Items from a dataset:

*-*-*

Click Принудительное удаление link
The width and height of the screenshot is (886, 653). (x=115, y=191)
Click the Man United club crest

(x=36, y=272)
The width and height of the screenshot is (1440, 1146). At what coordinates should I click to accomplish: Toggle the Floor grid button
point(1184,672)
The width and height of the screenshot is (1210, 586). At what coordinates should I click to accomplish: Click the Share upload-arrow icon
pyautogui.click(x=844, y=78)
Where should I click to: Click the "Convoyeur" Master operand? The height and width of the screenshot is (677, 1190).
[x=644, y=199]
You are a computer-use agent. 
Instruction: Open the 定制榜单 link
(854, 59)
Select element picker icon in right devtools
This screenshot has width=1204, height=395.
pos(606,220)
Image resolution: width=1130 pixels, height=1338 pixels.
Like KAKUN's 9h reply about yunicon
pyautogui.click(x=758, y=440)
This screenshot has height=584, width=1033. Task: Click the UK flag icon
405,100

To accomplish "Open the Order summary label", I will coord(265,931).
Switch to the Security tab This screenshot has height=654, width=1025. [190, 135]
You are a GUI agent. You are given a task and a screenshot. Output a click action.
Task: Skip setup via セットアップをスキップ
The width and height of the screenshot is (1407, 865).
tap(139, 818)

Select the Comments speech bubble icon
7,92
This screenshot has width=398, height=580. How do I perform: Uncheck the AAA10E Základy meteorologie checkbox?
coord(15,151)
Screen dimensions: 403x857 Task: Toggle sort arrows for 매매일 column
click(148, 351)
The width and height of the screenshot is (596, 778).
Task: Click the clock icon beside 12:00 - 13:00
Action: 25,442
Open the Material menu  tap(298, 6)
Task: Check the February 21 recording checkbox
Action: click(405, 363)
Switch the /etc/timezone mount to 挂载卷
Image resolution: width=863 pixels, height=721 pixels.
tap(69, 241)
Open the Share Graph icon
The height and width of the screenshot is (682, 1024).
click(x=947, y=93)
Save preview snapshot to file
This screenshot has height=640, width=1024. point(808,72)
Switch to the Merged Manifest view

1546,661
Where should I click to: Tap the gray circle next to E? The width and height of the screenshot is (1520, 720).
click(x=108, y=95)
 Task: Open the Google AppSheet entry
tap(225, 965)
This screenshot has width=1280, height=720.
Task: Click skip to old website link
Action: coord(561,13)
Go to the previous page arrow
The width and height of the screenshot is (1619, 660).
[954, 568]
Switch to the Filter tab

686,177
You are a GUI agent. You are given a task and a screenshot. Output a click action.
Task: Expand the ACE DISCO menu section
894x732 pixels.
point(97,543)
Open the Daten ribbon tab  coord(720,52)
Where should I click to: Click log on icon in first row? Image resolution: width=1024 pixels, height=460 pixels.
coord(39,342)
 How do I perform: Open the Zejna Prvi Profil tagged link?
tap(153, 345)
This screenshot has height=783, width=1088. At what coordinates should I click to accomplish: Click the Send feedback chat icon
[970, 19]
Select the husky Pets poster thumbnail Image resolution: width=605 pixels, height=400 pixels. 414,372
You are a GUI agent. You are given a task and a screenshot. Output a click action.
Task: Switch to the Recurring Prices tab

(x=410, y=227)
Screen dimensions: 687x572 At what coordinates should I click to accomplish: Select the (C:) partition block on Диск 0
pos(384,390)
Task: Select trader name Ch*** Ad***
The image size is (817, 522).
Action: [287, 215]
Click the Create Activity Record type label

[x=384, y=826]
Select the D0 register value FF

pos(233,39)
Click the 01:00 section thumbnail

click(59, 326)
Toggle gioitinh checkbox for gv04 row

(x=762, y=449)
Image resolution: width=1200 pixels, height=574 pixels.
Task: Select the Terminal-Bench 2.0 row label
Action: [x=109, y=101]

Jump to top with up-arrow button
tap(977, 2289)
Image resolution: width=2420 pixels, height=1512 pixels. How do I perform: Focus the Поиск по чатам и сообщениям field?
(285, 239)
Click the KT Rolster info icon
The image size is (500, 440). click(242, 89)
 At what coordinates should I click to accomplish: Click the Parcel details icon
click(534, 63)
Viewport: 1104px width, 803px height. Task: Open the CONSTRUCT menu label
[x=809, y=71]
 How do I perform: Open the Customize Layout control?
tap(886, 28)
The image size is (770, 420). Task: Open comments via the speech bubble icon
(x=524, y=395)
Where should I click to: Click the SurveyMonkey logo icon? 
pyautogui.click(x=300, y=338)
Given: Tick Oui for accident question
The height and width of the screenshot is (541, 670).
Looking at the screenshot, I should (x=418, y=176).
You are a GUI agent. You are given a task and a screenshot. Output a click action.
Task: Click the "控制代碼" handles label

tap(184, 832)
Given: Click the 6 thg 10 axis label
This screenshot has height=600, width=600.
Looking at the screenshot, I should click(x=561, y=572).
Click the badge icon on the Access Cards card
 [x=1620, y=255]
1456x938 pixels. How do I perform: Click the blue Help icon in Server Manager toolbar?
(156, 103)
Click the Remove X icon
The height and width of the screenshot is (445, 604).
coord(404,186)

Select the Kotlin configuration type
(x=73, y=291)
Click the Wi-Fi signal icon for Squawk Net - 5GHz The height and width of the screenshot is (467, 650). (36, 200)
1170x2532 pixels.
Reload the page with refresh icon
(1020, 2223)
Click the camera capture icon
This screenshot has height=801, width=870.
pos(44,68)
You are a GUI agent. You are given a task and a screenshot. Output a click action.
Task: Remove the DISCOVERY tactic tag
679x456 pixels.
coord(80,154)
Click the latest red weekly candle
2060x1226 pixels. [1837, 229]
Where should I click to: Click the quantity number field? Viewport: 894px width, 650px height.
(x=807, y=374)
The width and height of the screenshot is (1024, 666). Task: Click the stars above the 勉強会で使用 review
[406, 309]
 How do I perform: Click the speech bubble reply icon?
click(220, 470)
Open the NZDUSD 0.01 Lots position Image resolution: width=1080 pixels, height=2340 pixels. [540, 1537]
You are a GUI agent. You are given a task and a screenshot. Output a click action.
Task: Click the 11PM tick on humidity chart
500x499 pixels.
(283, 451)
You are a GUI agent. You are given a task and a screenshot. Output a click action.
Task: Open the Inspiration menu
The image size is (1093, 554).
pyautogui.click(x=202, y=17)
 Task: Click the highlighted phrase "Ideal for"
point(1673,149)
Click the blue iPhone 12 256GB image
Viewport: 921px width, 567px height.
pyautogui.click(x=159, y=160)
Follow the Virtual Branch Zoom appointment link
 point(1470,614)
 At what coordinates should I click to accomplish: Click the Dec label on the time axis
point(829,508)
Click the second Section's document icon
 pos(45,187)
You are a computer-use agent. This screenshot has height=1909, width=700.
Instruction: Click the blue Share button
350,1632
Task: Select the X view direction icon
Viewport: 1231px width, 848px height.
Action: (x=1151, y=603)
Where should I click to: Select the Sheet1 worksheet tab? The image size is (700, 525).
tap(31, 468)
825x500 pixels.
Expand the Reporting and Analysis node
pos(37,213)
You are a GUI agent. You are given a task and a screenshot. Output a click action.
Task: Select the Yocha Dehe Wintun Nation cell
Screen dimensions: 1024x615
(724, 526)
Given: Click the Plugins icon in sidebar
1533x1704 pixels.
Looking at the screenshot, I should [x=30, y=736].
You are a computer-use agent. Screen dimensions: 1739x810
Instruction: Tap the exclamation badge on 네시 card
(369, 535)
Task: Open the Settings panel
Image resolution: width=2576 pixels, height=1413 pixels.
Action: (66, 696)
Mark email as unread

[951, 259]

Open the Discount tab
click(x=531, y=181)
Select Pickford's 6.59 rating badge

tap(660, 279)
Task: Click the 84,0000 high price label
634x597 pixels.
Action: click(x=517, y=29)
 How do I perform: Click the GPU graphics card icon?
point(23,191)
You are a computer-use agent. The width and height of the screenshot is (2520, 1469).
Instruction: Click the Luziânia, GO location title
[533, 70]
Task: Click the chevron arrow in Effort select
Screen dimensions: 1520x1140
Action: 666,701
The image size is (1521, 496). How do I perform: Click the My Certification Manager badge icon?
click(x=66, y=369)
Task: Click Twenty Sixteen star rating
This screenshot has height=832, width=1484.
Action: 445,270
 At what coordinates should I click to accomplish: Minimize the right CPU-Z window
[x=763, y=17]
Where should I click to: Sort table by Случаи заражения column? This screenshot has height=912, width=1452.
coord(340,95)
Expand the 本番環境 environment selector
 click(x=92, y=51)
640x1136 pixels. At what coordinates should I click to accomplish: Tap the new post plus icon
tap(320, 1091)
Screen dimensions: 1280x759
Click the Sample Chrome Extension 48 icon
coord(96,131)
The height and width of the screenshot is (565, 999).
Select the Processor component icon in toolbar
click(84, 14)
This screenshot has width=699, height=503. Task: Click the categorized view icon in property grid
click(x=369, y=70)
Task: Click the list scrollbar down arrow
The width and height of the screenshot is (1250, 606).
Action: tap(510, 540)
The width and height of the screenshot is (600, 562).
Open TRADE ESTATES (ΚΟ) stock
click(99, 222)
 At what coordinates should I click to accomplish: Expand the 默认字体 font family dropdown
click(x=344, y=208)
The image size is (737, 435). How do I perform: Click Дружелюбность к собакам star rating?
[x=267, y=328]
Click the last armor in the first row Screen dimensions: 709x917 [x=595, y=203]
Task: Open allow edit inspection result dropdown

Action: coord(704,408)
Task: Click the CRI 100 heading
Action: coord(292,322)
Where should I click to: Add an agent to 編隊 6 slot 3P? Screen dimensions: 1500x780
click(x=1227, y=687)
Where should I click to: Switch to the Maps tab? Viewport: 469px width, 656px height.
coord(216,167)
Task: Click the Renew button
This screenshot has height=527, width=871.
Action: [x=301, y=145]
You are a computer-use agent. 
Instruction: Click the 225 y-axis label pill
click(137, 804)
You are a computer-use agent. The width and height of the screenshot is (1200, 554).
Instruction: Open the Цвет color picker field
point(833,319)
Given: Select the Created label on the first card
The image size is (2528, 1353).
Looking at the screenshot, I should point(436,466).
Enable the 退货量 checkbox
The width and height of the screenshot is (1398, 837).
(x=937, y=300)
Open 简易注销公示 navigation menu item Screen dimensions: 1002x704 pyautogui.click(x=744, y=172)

*-*-*

■ Task statement
From the entries above, extract only the lines running from the one containing "Select the Comments speech bubble icon" through the one containing "Open the Share Graph icon", inclusive.

■ Result for this task
Select the Comments speech bubble icon
7,92
This screenshot has width=398, height=580. How do I perform: Uncheck the AAA10E Základy meteorologie checkbox?
coord(15,151)
Screen dimensions: 403x857 Task: Toggle sort arrows for 매매일 column
click(148, 351)
The width and height of the screenshot is (596, 778).
Task: Click the clock icon beside 12:00 - 13:00
Action: 25,442
Open the Material menu  tap(298, 6)
Task: Check the February 21 recording checkbox
Action: click(405, 363)
Switch the /etc/timezone mount to 挂载卷
Image resolution: width=863 pixels, height=721 pixels.
tap(69, 241)
Open the Share Graph icon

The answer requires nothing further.